TASK OBJECTIVE
Of the entries below, restate word for word only the section that runs from the line with "The width and height of the screenshot is (950, 690)." to the line with "You are a computer-use agent.", counting both ends.

[Extracted records]
○ ○ ○ ○ ○

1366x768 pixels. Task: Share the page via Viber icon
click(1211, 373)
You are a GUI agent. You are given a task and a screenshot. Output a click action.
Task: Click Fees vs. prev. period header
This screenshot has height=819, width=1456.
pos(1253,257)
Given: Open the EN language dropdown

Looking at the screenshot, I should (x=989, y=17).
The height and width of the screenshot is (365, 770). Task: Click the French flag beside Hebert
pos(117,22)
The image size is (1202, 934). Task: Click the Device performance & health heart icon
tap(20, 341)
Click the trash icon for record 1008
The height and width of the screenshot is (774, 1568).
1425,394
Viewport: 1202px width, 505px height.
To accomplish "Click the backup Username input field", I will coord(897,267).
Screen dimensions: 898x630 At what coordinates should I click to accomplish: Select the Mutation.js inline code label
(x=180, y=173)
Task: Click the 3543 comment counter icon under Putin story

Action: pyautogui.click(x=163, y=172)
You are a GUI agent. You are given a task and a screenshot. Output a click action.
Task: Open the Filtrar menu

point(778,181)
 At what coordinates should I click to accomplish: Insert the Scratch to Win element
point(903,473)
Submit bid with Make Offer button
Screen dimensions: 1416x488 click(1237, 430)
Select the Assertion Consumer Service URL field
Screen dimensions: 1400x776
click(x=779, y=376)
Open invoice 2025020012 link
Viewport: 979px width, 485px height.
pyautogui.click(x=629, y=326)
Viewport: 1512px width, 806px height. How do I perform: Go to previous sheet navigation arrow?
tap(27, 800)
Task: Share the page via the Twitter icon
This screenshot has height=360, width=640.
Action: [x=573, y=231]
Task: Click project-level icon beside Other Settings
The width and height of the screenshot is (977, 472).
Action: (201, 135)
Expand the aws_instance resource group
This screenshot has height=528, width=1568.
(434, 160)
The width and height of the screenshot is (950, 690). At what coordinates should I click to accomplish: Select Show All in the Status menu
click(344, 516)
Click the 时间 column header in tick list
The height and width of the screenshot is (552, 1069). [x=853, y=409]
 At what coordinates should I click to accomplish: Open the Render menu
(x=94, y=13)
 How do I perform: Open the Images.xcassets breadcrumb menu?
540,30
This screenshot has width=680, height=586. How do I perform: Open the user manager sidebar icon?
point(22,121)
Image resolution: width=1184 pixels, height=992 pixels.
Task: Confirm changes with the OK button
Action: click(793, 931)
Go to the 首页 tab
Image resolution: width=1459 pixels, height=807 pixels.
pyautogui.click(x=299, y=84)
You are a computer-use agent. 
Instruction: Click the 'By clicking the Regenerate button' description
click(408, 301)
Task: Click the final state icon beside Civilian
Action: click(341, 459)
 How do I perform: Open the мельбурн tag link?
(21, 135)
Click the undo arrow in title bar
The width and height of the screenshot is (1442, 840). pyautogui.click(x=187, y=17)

○ ○ ○ ○ ○

TASK RESULT
The width and height of the screenshot is (950, 690). At what coordinates should I click to accomplish: Select Show All in the Status menu
click(344, 516)
Click the 时间 column header in tick list
The height and width of the screenshot is (552, 1069). [x=853, y=409]
 At what coordinates should I click to accomplish: Open the Render menu
(x=94, y=13)
 How do I perform: Open the Images.xcassets breadcrumb menu?
540,30
This screenshot has width=680, height=586. How do I perform: Open the user manager sidebar icon?
point(22,121)
Image resolution: width=1184 pixels, height=992 pixels.
Task: Confirm changes with the OK button
Action: click(793, 931)
Go to the 首页 tab
Image resolution: width=1459 pixels, height=807 pixels.
pyautogui.click(x=299, y=84)
You are a computer-use agent. 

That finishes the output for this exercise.